Task. Copy the data exactly, line for line.

Listed entries.
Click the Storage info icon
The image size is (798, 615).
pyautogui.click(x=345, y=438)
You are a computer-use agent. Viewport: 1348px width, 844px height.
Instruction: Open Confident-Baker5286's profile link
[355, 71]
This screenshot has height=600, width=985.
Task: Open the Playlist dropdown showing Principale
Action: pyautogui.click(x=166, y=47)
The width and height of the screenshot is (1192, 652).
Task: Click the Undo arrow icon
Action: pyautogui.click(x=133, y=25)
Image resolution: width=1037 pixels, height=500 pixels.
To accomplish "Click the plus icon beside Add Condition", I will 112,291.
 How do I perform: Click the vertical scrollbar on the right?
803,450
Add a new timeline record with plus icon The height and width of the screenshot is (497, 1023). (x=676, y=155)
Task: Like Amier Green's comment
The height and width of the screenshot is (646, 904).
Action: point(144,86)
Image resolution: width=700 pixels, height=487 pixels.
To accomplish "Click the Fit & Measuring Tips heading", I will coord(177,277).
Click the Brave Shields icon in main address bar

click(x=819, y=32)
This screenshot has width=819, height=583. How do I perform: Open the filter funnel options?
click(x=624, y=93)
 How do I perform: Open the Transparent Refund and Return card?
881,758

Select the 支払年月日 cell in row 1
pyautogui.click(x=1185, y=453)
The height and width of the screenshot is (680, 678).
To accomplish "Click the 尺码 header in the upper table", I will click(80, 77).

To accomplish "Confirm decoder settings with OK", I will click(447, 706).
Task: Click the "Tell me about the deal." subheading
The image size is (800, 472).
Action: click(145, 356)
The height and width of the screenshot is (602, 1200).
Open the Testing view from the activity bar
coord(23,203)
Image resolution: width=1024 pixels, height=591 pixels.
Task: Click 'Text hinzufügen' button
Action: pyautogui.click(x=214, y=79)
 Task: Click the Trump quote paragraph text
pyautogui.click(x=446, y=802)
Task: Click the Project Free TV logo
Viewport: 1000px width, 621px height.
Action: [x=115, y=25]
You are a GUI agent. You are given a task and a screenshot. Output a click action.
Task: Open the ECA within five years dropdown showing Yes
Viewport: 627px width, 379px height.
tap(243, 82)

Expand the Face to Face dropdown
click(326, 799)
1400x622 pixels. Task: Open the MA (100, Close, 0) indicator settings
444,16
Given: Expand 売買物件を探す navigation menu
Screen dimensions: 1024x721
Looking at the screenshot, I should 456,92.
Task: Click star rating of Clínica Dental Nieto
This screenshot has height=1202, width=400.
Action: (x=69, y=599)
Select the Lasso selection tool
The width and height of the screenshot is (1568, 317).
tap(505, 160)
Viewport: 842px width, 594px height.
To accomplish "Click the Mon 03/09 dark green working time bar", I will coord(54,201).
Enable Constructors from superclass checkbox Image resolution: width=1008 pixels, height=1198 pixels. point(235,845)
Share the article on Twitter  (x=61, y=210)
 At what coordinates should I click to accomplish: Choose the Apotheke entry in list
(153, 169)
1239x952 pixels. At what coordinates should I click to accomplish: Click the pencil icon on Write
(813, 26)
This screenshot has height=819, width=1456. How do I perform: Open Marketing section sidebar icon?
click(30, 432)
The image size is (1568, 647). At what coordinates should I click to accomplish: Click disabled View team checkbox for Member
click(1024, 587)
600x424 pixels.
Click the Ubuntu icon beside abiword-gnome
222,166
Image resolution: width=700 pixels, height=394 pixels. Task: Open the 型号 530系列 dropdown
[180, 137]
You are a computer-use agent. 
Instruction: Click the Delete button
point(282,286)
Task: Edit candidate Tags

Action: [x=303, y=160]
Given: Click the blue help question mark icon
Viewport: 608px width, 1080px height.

Task response.
Click the Storage info icon
The image size is (798, 615).
pyautogui.click(x=345, y=438)
You are a computer-use agent. Viewport: 1348px width, 844px height.
Instruction: Open Confident-Baker5286's profile link
[355, 71]
This screenshot has height=600, width=985.
Task: Open the Playlist dropdown showing Principale
Action: pyautogui.click(x=166, y=47)
The width and height of the screenshot is (1192, 652).
Task: Click the Undo arrow icon
Action: pyautogui.click(x=133, y=25)
Image resolution: width=1037 pixels, height=500 pixels.
To accomplish "Click the plus icon beside Add Condition", I will 112,291.
 How do I perform: Click the vertical scrollbar on the right?
803,450
Add a new timeline record with plus icon The height and width of the screenshot is (497, 1023). (x=676, y=155)
Task: Like Amier Green's comment
The height and width of the screenshot is (646, 904).
Action: point(144,86)
Image resolution: width=700 pixels, height=487 pixels.
To accomplish "Click the Fit & Measuring Tips heading", I will coord(177,277).
Click the Brave Shields icon in main address bar

click(x=819, y=32)
This screenshot has width=819, height=583. How do I perform: Open the filter funnel options?
click(x=624, y=93)
 How do I perform: Open the Transparent Refund and Return card?
881,758

Select the 支払年月日 cell in row 1
pyautogui.click(x=1185, y=453)
The height and width of the screenshot is (680, 678).
To accomplish "Click the 尺码 header in the upper table", I will click(80, 77).

To accomplish "Confirm decoder settings with OK", I will click(447, 706).
Task: Click the "Tell me about the deal." subheading
The image size is (800, 472).
Action: click(145, 356)
The height and width of the screenshot is (602, 1200).
Open the Testing view from the activity bar
coord(23,203)
Image resolution: width=1024 pixels, height=591 pixels.
Task: Click 'Text hinzufügen' button
Action: pyautogui.click(x=214, y=79)
 Task: Click the Trump quote paragraph text
pyautogui.click(x=446, y=802)
Task: Click the Project Free TV logo
Viewport: 1000px width, 621px height.
Action: [x=115, y=25]
You are a GUI agent. You are given a task and a screenshot. Output a click action.
Task: Open the ECA within five years dropdown showing Yes
Viewport: 627px width, 379px height.
tap(243, 82)

Expand the Face to Face dropdown
click(326, 799)
1400x622 pixels. Task: Open the MA (100, Close, 0) indicator settings
444,16
Given: Expand 売買物件を探す navigation menu
Screen dimensions: 1024x721
Looking at the screenshot, I should 456,92.
Task: Click star rating of Clínica Dental Nieto
This screenshot has height=1202, width=400.
Action: (x=69, y=599)
Select the Lasso selection tool
The width and height of the screenshot is (1568, 317).
tap(505, 160)
Viewport: 842px width, 594px height.
To accomplish "Click the Mon 03/09 dark green working time bar", I will coord(54,201).
Enable Constructors from superclass checkbox Image resolution: width=1008 pixels, height=1198 pixels. point(235,845)
Share the article on Twitter  (x=61, y=210)
 At what coordinates should I click to accomplish: Choose the Apotheke entry in list
(153, 169)
1239x952 pixels. At what coordinates should I click to accomplish: Click the pencil icon on Write
(813, 26)
This screenshot has height=819, width=1456. How do I perform: Open Marketing section sidebar icon?
click(30, 432)
The image size is (1568, 647). At what coordinates should I click to accomplish: Click disabled View team checkbox for Member
click(1024, 587)
600x424 pixels.
Click the Ubuntu icon beside abiword-gnome
222,166
Image resolution: width=700 pixels, height=394 pixels. Task: Open the 型号 530系列 dropdown
[180, 137]
You are a computer-use agent. 
Instruction: Click the Delete button
point(282,286)
Task: Edit candidate Tags

Action: [x=303, y=160]
Given: Click the blue help question mark icon
Viewport: 608px width, 1080px height.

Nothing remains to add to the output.